Having mounted a case for holding insurance in your SMSF, it's also critical to consider whether your SMSF should be the place in which to hold the policy in the first place. Bear in mind that the effect of paying insurance premiums in super is to reduce your retirement savings by paying the cost of premiums, so topping up your contributions is key.
In the case of insurance held to meet business succession needs, these situations are extremely complex and trustees need advice to reduce the chances of significant tax liabilities, given that taxes on improperly structured insurance payments can be massive.
For life insurance, if one or more of your children is over the age of 18, consider carefully that part of your life insurance death benefit may be taxed at 30 per cent or more before it leaves super and is paid to your adult child as a beneficiary.
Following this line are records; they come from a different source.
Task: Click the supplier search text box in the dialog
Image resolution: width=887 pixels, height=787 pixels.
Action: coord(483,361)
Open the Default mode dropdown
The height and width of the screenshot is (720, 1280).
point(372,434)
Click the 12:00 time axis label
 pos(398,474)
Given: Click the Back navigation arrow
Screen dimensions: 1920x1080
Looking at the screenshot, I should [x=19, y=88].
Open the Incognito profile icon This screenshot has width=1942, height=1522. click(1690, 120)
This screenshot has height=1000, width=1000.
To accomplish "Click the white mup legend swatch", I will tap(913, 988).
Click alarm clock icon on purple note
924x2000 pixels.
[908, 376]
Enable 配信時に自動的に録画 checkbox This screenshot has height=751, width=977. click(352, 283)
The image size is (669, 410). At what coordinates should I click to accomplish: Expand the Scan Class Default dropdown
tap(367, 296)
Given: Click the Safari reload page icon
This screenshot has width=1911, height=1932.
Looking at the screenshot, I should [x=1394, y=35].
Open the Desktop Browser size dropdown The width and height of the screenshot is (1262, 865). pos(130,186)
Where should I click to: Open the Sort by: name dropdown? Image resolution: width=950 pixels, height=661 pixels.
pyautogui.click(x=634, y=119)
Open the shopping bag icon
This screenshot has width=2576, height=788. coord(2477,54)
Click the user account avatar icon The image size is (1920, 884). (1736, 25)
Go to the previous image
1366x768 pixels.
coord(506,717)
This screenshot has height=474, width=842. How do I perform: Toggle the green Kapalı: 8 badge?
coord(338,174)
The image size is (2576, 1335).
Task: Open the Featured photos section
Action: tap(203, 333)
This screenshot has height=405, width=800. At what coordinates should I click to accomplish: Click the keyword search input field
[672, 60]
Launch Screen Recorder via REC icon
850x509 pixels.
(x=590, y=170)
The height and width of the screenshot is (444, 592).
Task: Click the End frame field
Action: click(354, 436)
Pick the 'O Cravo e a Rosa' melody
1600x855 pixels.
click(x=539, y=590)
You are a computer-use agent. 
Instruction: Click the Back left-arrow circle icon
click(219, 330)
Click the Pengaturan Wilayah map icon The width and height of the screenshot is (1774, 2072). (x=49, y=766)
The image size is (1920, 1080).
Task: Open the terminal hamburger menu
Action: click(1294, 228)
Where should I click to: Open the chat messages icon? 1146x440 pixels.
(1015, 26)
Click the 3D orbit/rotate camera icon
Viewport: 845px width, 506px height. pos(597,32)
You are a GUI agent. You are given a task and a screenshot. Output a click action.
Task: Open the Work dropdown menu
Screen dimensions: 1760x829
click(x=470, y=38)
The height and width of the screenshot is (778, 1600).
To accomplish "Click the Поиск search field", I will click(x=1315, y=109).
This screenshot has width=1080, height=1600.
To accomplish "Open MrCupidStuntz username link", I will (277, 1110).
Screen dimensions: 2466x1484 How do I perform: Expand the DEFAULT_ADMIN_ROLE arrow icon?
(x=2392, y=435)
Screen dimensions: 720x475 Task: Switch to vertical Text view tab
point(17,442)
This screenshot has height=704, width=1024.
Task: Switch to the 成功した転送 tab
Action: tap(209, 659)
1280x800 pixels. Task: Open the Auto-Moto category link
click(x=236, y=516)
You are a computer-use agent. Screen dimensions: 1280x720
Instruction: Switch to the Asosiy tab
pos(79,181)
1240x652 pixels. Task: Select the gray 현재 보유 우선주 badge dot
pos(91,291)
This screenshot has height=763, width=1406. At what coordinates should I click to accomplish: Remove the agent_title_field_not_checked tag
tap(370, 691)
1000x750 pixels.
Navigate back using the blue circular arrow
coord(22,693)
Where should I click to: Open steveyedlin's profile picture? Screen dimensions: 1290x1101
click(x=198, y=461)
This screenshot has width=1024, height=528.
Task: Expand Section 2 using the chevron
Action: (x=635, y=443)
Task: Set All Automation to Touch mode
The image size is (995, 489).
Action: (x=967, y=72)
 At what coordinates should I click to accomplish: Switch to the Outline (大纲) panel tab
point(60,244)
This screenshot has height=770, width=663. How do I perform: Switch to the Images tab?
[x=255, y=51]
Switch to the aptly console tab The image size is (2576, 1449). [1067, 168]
The solution may be to transfer ownership of the insurance policy to your name.
And do consider whether your income protection policy should be in your super or in your own name. The product issued in super these days has been modified to meet potential condition of release issues for lower impact claims and the features and timeframes of coverage of the products are typically limited. "Misinsurance", indeed.
Having appropriate levels of coverage or owning insurances in an appropriate structure goes a long way.